Work instructions:
**1.** In the passage about H, what is the name of H's rare syndrome?
**2.** Write out, word for word, the part of the passage about H between "As H walked" and "has Down syndrome.", inclusive.

Reading passage:
◇ ◇ ◇ ◇ ◇

Identity

As a parent of a child with significant medical needs I considered it my job to determine when H was old enough to know about his rare syndrome. I expertly dodged strangers who would approach me at Target or the grocery store and ask what was wrong with H. When I gave them a dirty look they would add, “I’m a para and I work with kids with special needs” as though that were enough to give them the right to inquire about my son’s medical information. I usually told them the same thing a second grader said when his Mom asked him what was wrong with H. “What do you mean? There’s nothing wrong with H.” I didn’t want H to be defined by a diagnosis that represented his tough medical journey. I thought the time to tell him would come to me through wisdom but H decided in middle school it was time. 

 

As H walked through the door after school he announced “Mom, I have autism”.

“No, H you don’t.”

“Yes, I do. I have autism.”

“No, you don’t. Why do you think you have autism?”

“Yes, I do, B told me”

B is H’s best friend, and has Down syndrome.

“H, I am well aware of your medical history and you have not been diagnosed with autism.”

“Are you calling B a liar?”

“No, I think she truly believes that is what you have, but you don’t”

“FINE!" And as he marched off to his room he hollered back. "Then I have Down syndrome!”

 

H now knows. He talks about Lowe syndrome like it is just another part of who he is. And in all that makes up the fabulous human being that is H, I guess it is.

◇ ◇ ◇ ◇ ◇

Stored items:
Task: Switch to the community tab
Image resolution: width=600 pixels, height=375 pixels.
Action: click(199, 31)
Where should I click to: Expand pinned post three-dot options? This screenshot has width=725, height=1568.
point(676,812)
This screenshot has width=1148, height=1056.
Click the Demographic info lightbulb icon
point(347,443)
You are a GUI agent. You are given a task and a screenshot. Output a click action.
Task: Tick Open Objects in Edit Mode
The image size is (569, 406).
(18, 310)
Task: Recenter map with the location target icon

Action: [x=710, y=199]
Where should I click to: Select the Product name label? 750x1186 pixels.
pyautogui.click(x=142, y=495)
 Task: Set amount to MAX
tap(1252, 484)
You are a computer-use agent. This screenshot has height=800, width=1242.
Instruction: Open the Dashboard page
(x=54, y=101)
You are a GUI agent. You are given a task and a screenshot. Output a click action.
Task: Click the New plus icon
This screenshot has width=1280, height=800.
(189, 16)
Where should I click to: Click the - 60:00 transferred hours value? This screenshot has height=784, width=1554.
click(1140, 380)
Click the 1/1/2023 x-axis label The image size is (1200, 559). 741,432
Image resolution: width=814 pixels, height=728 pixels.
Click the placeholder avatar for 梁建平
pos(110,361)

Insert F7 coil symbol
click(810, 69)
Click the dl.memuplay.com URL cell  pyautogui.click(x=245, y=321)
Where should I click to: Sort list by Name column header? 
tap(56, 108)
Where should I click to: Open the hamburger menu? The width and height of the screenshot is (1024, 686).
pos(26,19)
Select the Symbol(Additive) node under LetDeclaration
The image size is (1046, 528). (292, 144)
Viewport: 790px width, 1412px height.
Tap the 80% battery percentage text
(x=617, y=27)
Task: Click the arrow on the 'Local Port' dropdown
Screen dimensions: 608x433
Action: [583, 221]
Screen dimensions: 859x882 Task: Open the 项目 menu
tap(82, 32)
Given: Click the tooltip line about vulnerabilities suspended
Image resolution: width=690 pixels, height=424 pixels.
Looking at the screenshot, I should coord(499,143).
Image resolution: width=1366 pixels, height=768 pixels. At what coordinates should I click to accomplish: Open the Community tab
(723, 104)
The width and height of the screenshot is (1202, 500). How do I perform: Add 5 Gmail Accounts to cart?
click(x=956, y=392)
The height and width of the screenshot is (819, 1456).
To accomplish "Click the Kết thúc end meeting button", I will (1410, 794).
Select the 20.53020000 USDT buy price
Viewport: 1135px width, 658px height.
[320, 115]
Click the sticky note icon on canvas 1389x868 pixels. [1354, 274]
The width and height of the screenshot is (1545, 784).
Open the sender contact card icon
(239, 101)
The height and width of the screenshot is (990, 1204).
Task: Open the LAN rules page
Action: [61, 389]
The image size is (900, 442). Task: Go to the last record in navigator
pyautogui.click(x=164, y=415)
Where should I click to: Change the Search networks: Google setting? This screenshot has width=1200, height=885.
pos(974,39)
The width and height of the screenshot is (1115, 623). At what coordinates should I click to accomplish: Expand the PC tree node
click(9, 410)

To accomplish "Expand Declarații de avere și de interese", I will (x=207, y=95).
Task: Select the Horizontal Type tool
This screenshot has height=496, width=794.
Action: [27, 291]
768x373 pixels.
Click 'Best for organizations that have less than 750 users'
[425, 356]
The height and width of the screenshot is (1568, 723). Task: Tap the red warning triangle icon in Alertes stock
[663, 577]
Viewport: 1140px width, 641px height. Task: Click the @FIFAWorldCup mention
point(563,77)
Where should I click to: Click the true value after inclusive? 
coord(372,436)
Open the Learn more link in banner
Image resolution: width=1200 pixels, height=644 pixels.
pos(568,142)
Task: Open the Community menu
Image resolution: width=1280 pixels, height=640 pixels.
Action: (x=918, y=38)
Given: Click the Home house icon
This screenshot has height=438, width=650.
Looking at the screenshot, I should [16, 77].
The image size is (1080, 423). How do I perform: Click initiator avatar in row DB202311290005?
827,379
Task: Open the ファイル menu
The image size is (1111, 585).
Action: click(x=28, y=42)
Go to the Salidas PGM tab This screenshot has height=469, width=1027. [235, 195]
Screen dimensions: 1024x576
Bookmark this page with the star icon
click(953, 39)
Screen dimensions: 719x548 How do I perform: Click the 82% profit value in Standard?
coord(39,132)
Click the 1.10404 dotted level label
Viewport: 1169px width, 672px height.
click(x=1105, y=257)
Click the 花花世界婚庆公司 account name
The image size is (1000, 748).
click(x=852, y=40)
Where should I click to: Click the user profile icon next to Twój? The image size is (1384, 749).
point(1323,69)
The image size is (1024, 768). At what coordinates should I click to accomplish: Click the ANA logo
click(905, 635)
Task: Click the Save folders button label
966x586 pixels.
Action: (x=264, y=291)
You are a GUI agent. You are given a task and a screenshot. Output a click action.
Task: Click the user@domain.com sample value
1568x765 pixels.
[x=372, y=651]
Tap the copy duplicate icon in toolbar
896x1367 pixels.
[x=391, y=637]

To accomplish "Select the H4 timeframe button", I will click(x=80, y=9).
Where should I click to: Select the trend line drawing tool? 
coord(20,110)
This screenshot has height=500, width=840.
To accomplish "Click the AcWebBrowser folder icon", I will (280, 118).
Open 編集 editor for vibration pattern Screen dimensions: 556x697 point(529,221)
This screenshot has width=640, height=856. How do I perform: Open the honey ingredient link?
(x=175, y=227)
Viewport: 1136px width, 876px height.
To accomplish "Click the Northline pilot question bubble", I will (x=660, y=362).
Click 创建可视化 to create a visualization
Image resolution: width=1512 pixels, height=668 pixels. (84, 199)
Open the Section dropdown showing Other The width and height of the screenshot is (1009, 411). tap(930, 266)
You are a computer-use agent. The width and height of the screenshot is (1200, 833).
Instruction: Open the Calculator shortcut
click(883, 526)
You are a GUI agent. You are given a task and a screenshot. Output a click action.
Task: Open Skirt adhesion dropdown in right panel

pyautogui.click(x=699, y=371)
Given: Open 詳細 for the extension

◇ ◇ ◇ ◇ ◇

Your written answers:
**1.** Lowe syndrome

**2.**
As H walked through the door after school he announced “Mom, I have autism”.

“No, H you don’t.”

“Yes, I do. I have autism.”

“No, you don’t. Why do you think you have autism?”

“Yes, I do, B told me”

B is H’s best friend, and has Down syndrome.